Repeat word for word, please, only the lines of the material from the one containing "Vie privée (1583, 731)" through its final line, both ends included.

*** RECORDS SUPPLIED ***

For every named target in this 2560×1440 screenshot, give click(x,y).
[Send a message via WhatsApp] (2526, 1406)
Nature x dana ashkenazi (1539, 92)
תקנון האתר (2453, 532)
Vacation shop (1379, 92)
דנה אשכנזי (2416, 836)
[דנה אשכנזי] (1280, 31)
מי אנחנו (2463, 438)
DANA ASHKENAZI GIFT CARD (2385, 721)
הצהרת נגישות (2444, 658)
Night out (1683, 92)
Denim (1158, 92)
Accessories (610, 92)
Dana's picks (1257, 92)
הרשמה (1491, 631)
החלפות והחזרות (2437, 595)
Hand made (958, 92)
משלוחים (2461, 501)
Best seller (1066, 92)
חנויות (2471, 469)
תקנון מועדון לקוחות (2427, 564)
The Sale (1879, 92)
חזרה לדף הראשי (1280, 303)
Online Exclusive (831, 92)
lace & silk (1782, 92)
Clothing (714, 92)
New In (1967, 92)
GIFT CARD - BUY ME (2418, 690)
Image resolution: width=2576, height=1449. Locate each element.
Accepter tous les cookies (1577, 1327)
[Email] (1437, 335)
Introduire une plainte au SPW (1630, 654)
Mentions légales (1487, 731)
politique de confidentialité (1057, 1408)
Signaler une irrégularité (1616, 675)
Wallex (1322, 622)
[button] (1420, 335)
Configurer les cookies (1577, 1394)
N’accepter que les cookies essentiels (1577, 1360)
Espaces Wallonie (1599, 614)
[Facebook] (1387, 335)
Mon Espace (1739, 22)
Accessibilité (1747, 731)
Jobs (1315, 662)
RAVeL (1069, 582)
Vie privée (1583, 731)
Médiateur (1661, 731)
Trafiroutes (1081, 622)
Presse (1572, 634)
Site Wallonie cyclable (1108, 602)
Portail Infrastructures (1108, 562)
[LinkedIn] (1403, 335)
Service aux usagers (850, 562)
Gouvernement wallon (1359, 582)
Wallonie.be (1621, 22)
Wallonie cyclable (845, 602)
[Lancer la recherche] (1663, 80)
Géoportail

*** End of RECORDS SUPPLIED ***

* [YOUR RESPONSE]
Vie privée (1583, 731)
Médiateur (1661, 731)
Trafiroutes (1081, 622)
Presse (1572, 634)
Site Wallonie cyclable (1108, 602)
Portail Infrastructures (1108, 562)
[LinkedIn] (1403, 335)
Service aux usagers (850, 562)
Gouvernement wallon (1359, 582)
Wallonie.be (1621, 22)
Wallonie cyclable (845, 602)
[Lancer la recherche] (1663, 80)
Géoportail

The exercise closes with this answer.